Re: [PATCH v3 1/2] exec: add PR_HIDE_SELF_EXE prctl

From: Andrei Vagin
Date: Fri Feb 24 2023 - 19:27:27 EST


On Mon, Jan 30, 2023 at 11:06:02AM +0100, Christian Brauner wrote:
> On Mon, Jan 30, 2023 at 10:53:31AM +0100, Christian Brauner wrote:
> > On Sun, Jan 29, 2023 at 01:12:45PM -0500, Colin Walters wrote:
> > >
> > >
> > > On Sun, Jan 29, 2023, at 11:58 AM, Christian Brauner wrote:
> > > > On Sun, Jan 29, 2023 at 08:59:32AM -0500, Colin Walters wrote:
> > > >>
> > > >>
> > > >> On Wed, Jan 25, 2023, at 11:30 AM, Giuseppe Scrivano wrote:
> > > >> >
> > > >> > After reading some comments on the LWN.net article, I wonder if
> > > >> > PR_HIDE_SELF_EXE should apply to CAP_SYS_ADMIN in the initial user
> > > >> > namespace or if in this case root should keep the privilege to inspect
> > > >> > the binary of a process. If a container runs with that many privileges
> > > >> > then it has already other ways to damage the host anyway.
> > > >>
> > > >> Right, that's what I was trying to express with the "make it work the same as map_files". Hiding the entry entirely even for initial-namespace-root (real root) seems like it's going to potentially confuse profiling/tracing/debugging tools for no good reason.
> > > >
> > > > If this can be circumvented via CAP_SYS_ADMIN
> > >
> > > To be clear, I'm proposing CAP_SYS_ADMIN in the current user namespace at the time of the prctl(). (Or if keeping around a reference just for this is too problematic, perhaps hardcoding to the init ns)
> >
> > Oh no, I fully understand. The point was that the userspace fix protects
> > even against attackers with CAP_SYS_ADMIN in init_user_ns. And that was
> > important back then and is still relevant today for some workloads.
> >
> > For unprivileged containers where host and container are separate by a
> > meaningful user namespace boundary this whole mitigation is irrelevant
> > as the binary can't be overwritten.
> >
> > >
> > > A process with CAP_SYS_ADMIN in a child namespace would still not be able to read the binary.
> > >
> > > > then this mitigation
> > > > becomes immediately way less interesting because the userspace
> > > > mitigation we came up with protects against CAP_SYS_ADMIN as well
> > > > without any regression risk.
> > >
> > > The userspace mitigation here being "clone self to memfd"? But that's a sufficiently ugly workaround that it's created new problems; see https://lwn.net/Articles/918106/
> >
> > But this is a problem with the memfd api not with the fix. Following the
> > thread the ability to create executable memfds will stay around. As it
> > should be given how long this has been supported. And they have backward
> > compatibility in mind which is great.
>
> Following up from yesterday's promise to check with the criu org I'm
> part of: this is going to break criu unforunately as it dumps (and
> restores) /proc/self/exe. Even with an escape hatch we'd still risk
> breaking it. Whereas again, the memfd solution doesn't cause those
> issues.
>
> Don't get me wrong it's pretty obvious that I was pretty supportive of
> this fix especially because it looked rather simple but this is turning
> out to be less simple than we tought. I don't think that this is worth
> it given the functioning fixes we already have.

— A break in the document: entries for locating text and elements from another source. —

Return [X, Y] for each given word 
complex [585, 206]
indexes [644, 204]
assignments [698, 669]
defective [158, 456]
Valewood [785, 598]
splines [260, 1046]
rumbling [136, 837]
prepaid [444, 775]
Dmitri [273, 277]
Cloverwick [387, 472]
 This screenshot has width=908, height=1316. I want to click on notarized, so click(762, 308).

btw: can we use PR_SET_MM_EXE_FILE or PR_SET_MM_MAP (prctl_map.exe_fd) to
set a dummy exe. Will it have the required effect?

>
> The good thing is that - even if it will take a longer - that Aleksa's
> patchset will provide a more general solution by making it possible for
> runc/crun/lxc to open the target binary with a restricted upgrade mask
> making it impossible to open the binary read-write again. This won't
> break criu and will fix this issue and is generally useful.